Computer Science
Urbanity: automated modelling and analysis of multidimensional networks in cities
W. Yap, R. Stouffs, et al.
This paper introduces Urbanity, a Python package that revolutionizes urban network construction by integrating open data for enhanced location context. Conducted by Winston Yap, Rudi Stouffs, and Filip Biljecki, the research presents compelling evidence that adding contextual features significantly boosts the accuracy of urban machine-learning models.
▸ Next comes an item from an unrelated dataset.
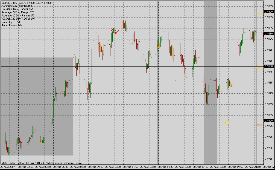275x170 pixels.
Task: Click the 1.9900 price level tag
Action: click(x=269, y=12)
~3 min • Beginner • English
Introduction
The paper addresses how to better represent and analyze the complexity of cities by enriching urban street networks with contextual and semantic information. While cities are understood as complex systems, most network studies emphasize structure and connectivity (metric/topological measures) and miss critical contextual dimensions. With richer urban data becoming available, the authors argue for analytical approaches that integrate location-specific features to overcome structural similarity among city networks and improve machine learning on graphs. However, existing comprehensive solutions (e.g., knowledge graphs, PSS, CIMs, Digital Twins) face adoption barriers due to computational and resource demands, limiting open and reproducible science. To address these gaps, the authors introduce Urbanity, a Python package that: (1) automatically builds urban networks at any scale worldwide; (2) augments nodes with diverse indicators (e.g., buildings, streetscapes, population, POIs); and (3) produces aggregate indicators for arbitrary geographic areas. The goal is to bridge computational tools with theory on cities as complex systems and support within- and cross-city analyses.
Literature Review
The paper reviews street-centric representations of urban networks—primal planar networks (nodes as intersections, edges as segments) and dual networks (nodes as segments, edges as contiguity). Both capture different facets of city structure and are commonly modeled as undirected, distance-weighted graphs, with possible extensions (directed edges, multi-typed nodes/edges). The authors survey urban network tools (e.g., OSMnx, Pandana, spaghetti, SANET, QNEAT3, Urban Network Analysis toolbox, cityseer, Place Syntax Tool, depthmapX, COINS). Most prioritize metric/topological indicators, wayfinding, accessibility, and clustering, with limited emphasis on contextual indicators (e.g., buildings, land use). Urbanity aims to extend this ecosystem by (1) providing a planner-friendly mapping interface for boundary specification; (2) integrating semantic and contextual indicators into networks for tasks such as multi-criteria site analysis and graph predictive modeling; and (3) enabling rapid benchmarking and comparative analyses through consistent extraction of aggregate indicators across geographies.
Methodology
Software and design: Urbanity is developed in Python, leveraging existing open-source packages. It offers an object-oriented, planner-oriented workflow, including an interactive mapping interface to define areas of interest via drawing or shapefile upload. Outputs include a NetworkX graph plus relational node and edge attribute tables.
Data acquisition: Datasets are selected based on (1) global coverage, (2) spatial granularity, and (3) open access. Core sources include OpenStreetMap (streets, buildings, POIs), Mapillary (crowdsourced street-view imagery), and Meta’s high-resolution population density maps. Proprietary datasets (e.g., Google Street View, WorldPop) were excluded to maintain openness and comparability across cities.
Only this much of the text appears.